McCoy nodded. «And then they would buy the stuff—mostly icons. You know what they are? Sort of folding pictures of saints painted on wood?»

«I know what they are,» Banning said.

«They would bring the icons smuggled out of Russia, bring them to Shanghai, and sell them to the antique dealers.»

«I don't suppose you were involved in this?» Banning said.

«I thought about it, but I didn't like the odds,» McCoy replied.

«This Chinese wife of his,» Banning asked, thinking out loud. «Where do you think she is?»

«Well, maybe… no, probably, she's playing it safe in the village,» McCoy said. «It's called Paotow-Zi, on the Yellow River twenty, thirty miles from the nearest city. Baotou.»

«Show me on the map,» Banning ordered, went to the table and flipped through a half-dozen large maps until he found what he was looking for, then pulled it from the others and laid it on top.

McCoy found what he was looking for quickly, and held his finger on it for Banning to see. Banning took a compass and made some quick measurements.

«It's a long way from there to the Gobi Desert,» he said.

McCoy didn't argue.

«You said Zimmerman's Chinese wife is 'probably' playing it safe in this village. Was there anything significant in that?»

McCoy looked uncomfortable.

«What, Ken?» Banning pursued.

«She may be in the middle of the Gobi Desert with some caravan,» he said.

«Doing what?»

«Trying to make it to India. Or, for that matter, into Russia.»

«Into Russia? Why the hell would she want to go into Russia? Or India?»

«That's what Zimmerman told her to do, get into India, go to the first American consulate she can find. Have the consul send word to Zimmerman's mother that she and the kids are in India. And then try to get them to the States.»

«That seems like a pretty forlorn hope,» Banning said. «The American Consul is not liable to pay a lot of attention to a Chinese woman with some half-breed children who says she's married to an American.»

«They're married. Some Catholic priest married them. There's a wedding certificate, and Zimmerman went to the consulate and made some sort of statement that the kids are his.»

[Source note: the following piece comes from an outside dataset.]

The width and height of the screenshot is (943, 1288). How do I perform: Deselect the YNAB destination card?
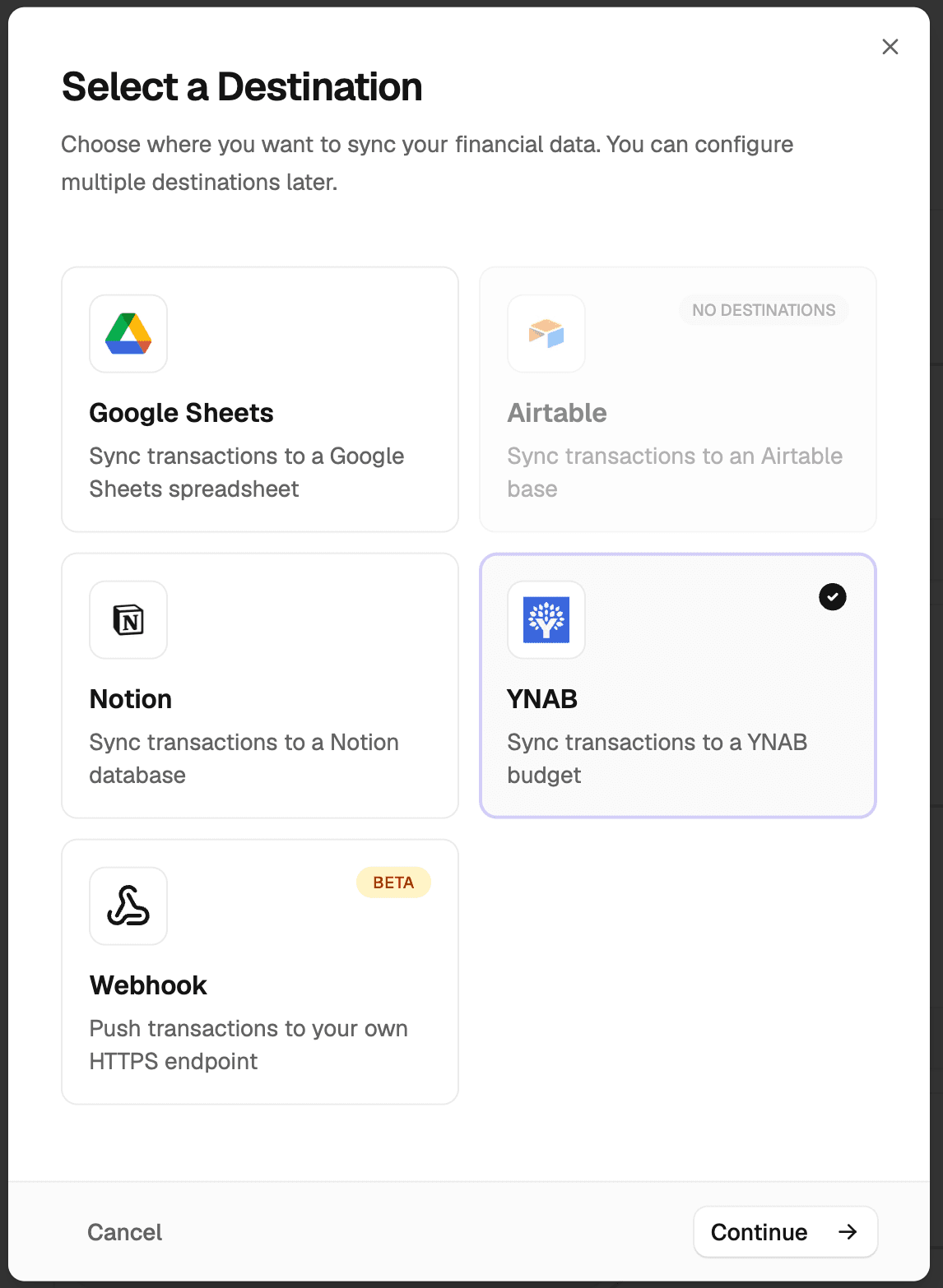(x=677, y=685)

«I don't think that will work, Ken. You have to admire him—both of them— for trying.»

«I don't think it will work, either. But strange things happen.»

«What did you say about Russia?» Banning asked. «You said something about them trying to get into Russia.»

McCoy looked even more uncomfortable.

«Let's have it, McCoy,» Banning said very softly.

«I asked Mae Su to try to take care of Milla if anything happened,» McCoy said, meeting Banning's eyes.

«You never said anything about that to me.»

«I didn't want you to get your hopes up. If I were Mae Su, I would be trying to cover my ass, and protecting the kids, and wouldn't want to have to worry about taking care of a white woman with a Nansen passport.»

«And since she's a typical Chinese, she said 'yes, of course, certainly' and then forgot about it?»

«She said she would think about it,» McCoy said. «Mae Su's all right.»

«You don't really think they're together?»

«I don't know. I've thought about it. On one hand, Mae Su wants to protect her kids, and will let nothing get in the way of that. On the other hand, when I asked her, you weren't married to Milla. I didn't know about that until you told me. But Zimmerman knew, and I'm sure he told Mae Su. A woman married to an American, an American officer, is not the same thing as a stateless woman. Mae Su may have decided that Milla might be useful. Any consulate would do more for a white woman married to an American officer than he would for a Chinese married to a corporal. Mae Su would know that. She's the brains in that family.»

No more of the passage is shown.